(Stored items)
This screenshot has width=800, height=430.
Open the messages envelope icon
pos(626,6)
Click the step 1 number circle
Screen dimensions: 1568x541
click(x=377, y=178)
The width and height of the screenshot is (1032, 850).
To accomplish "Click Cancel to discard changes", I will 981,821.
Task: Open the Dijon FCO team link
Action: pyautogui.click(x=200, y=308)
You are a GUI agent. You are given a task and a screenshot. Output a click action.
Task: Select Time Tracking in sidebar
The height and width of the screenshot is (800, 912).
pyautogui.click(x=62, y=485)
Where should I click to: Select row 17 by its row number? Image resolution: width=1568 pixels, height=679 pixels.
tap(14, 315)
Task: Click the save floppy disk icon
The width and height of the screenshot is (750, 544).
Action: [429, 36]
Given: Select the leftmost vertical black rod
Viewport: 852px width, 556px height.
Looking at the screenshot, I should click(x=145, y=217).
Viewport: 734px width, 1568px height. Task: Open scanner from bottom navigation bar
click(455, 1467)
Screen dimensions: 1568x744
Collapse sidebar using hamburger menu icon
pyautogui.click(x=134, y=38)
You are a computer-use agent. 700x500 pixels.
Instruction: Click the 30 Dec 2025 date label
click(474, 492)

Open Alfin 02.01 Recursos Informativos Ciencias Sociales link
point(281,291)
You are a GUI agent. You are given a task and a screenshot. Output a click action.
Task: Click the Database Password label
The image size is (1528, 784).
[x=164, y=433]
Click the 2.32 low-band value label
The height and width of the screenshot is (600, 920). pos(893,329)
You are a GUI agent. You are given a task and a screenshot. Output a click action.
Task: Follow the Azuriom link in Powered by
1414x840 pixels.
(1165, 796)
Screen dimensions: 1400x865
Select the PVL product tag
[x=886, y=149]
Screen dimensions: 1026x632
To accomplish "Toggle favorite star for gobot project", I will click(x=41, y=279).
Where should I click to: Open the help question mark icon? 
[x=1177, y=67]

Task brief — Every entry shown above should be transcribed without alteration.

Task answer —
This screenshot has width=800, height=430.
Open the messages envelope icon
pos(626,6)
Click the step 1 number circle
Screen dimensions: 1568x541
click(x=377, y=178)
The width and height of the screenshot is (1032, 850).
To accomplish "Click Cancel to discard changes", I will 981,821.
Task: Open the Dijon FCO team link
Action: pyautogui.click(x=200, y=308)
You are a GUI agent. You are given a task and a screenshot. Output a click action.
Task: Select Time Tracking in sidebar
The height and width of the screenshot is (800, 912).
pyautogui.click(x=62, y=485)
Where should I click to: Select row 17 by its row number? Image resolution: width=1568 pixels, height=679 pixels.
tap(14, 315)
Task: Click the save floppy disk icon
The width and height of the screenshot is (750, 544).
Action: [429, 36]
Given: Select the leftmost vertical black rod
Viewport: 852px width, 556px height.
Looking at the screenshot, I should click(x=145, y=217).
Viewport: 734px width, 1568px height. Task: Open scanner from bottom navigation bar
click(455, 1467)
Screen dimensions: 1568x744
Collapse sidebar using hamburger menu icon
pyautogui.click(x=134, y=38)
You are a computer-use agent. 700x500 pixels.
Instruction: Click the 30 Dec 2025 date label
click(474, 492)

Open Alfin 02.01 Recursos Informativos Ciencias Sociales link
point(281,291)
You are a GUI agent. You are given a task and a screenshot. Output a click action.
Task: Click the Database Password label
The image size is (1528, 784).
[x=164, y=433]
Click the 2.32 low-band value label
The height and width of the screenshot is (600, 920). pos(893,329)
You are a GUI agent. You are given a task and a screenshot. Output a click action.
Task: Follow the Azuriom link in Powered by
1414x840 pixels.
(1165, 796)
Screen dimensions: 1400x865
Select the PVL product tag
[x=886, y=149]
Screen dimensions: 1026x632
To accomplish "Toggle favorite star for gobot project", I will click(x=41, y=279).
Where should I click to: Open the help question mark icon? 
[x=1177, y=67]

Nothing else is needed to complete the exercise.